ACES II is an ejection seat system manufactured by the Collins Aerospace division of Raytheon Technologies (RTX). ACES is an acronym for Advanced Concept Ejection Seat. It is used in Fairchild Republic A-10 Thunderbolt II, McDonnell Douglas F-15 Eagle, General Dynamics F-16 Fighting Falcon, Lockheed Martin F-22 Raptor, Lockheed F-117 Nighthawk, Rockwell B-1 Lancer, WB-57, Northrop Grumman B-2 Spirit, and Mitsubishi F-2 aircraft. Over 10,000 ACES II seats have been produced with over 5,000 actively flying throughout the world as of 2013. It is known throughout the industry as the lowest life cycle cost third generation seat due to the USAF owning the rights to the seat, facilitating competitive replacement part procurement. In addition, the buying power of 5,000 in-service seats and previous service life extension programs have further driven down support costs.

The seat is considered third generation and includes advanced features. For example, it senses the conditions of the ejection (airspeed and altitude) and selects the appropriate drogue and main parachute deployments to minimize the forces on the occupant. The seat is controlled by a fully redundant digital electronic sequencer which makes the decisions and initiates the appropriate seat components to allow the seat to fly through the air and safely descend the aircrew to the ground. The sequencer includes a crash data recorder that contains ejection information that can be later analyzed during crash investigations to understand the dynamics of the ejection as well as loads on the aircrew during the event. The seat propulsion system is specially designed with technology to compensate for aircrew weight so that the 103 lb small female aircrew gets a similar acceleration to the 245 lb male pilot. The seat has been updated over the years through pre-planned product improvement programs to include digital sequencing, additional redundancy, enhance stability, limb restraints, structural upgrading, and passive head/neck restraints. The ACES II seat ejection injury rate is one of the lowest in the world as proven in over 600 live ejections. Back injury rates occur in only 1% of ACES ejections compared to 20% to 40% in most other ejection seats.

The A-10, F-15, F-117, B-1, and B-2 use connected firing handles that activate both the canopy jettison systems, and the seat ejection. Both handles accomplish the same task, so pulling either one suffices. The F-22, WB-57, and F-16 have only one handle located between the pilot's legs, due to cockpit space limitations.

The minimal ejection altitude for ACES II seat in inverted flight is about 140 ft above ground level at 150 KIAS. The seat performance is in accordance with MIL-S-9479 as tailored for each aircraft application. Excellent terrain clearance performance under 250 KEAS is achieved by deploying the main parachute immediately after exiting the cockpit. It is the only ejection seat that can deploy the main parachute this early in the ejection sequence.

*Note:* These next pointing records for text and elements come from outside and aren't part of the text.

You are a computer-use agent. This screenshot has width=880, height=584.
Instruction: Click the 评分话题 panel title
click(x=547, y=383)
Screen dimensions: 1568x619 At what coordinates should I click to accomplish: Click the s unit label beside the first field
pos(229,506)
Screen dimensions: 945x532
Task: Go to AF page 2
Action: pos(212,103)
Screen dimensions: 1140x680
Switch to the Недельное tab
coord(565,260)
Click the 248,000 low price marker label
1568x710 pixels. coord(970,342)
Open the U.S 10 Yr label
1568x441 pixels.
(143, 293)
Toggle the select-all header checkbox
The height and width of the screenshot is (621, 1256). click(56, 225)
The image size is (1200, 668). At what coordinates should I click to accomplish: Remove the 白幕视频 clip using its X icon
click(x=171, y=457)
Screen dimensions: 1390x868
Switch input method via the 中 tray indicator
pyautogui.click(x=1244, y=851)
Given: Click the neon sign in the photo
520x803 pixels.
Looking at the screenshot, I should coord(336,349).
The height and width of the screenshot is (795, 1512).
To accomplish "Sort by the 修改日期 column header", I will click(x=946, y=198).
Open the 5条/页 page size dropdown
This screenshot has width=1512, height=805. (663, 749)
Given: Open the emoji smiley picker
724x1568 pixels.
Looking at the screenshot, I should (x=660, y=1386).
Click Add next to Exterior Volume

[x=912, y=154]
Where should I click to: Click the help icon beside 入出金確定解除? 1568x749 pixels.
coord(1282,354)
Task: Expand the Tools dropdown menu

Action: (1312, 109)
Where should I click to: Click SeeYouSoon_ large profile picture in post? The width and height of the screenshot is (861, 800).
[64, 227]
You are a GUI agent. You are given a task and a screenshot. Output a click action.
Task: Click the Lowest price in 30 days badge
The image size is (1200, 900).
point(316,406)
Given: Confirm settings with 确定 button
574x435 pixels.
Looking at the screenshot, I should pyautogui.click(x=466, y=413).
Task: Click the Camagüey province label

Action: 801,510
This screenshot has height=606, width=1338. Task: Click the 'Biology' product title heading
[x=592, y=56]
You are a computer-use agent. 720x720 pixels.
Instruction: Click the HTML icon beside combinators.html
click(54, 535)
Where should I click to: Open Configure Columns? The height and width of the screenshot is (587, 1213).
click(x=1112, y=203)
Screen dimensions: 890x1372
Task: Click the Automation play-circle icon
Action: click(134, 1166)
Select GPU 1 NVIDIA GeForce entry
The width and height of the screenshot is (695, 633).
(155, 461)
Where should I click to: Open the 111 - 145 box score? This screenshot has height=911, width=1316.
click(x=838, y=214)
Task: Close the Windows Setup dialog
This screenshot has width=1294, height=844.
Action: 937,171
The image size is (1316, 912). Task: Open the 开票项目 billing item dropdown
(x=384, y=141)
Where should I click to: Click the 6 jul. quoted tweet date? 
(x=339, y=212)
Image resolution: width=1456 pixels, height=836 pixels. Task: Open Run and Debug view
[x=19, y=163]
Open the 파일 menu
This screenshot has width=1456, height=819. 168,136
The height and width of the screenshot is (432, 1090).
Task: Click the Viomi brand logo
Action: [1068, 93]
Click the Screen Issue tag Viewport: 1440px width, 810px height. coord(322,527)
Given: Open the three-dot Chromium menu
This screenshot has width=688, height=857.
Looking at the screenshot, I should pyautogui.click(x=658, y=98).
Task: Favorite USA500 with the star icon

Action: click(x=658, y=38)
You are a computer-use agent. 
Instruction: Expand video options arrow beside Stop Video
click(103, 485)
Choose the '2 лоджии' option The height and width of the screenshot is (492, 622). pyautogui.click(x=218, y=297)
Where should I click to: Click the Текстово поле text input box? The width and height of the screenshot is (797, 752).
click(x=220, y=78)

The ACES seat was originally developed and produced in Long Beach, CA by McDonnell Douglas. Weber Aircraft company also produced the seat as part of a USAF mandated "leader/follower" program. In the late 1980s the McDonnell Douglas production line was relocated from Long Beach, CA to Titusville, FL. The Weber Aircraft ACES production line eventually closed as USAF needs for ejection seats declined. In the late 1990s, Boeing and McDonnell Douglas merged with the combined company retaining the Boeing name. In 1999, Goodrich acquired the ACES product line from Boeing and eventually relocated the production line to Colorado Springs to the Aircraft Manufactures Inc. (AMI) facility owned by Goodrich. In 2012, United Technologies Corporation (UTC) acquired the Goodrich Corporation. In 2018, UTC acquired Rockwell Collins, Inc. and combined it with UTC Aerospace Systems to form Collins Aerospace. Today the ACES seat product line continues to be manufactured by Collins Aerospace Specialty Seating in Colorado Springs, Colorado & Collins Aerospace Universal Propulsion Co. Fairfield, California.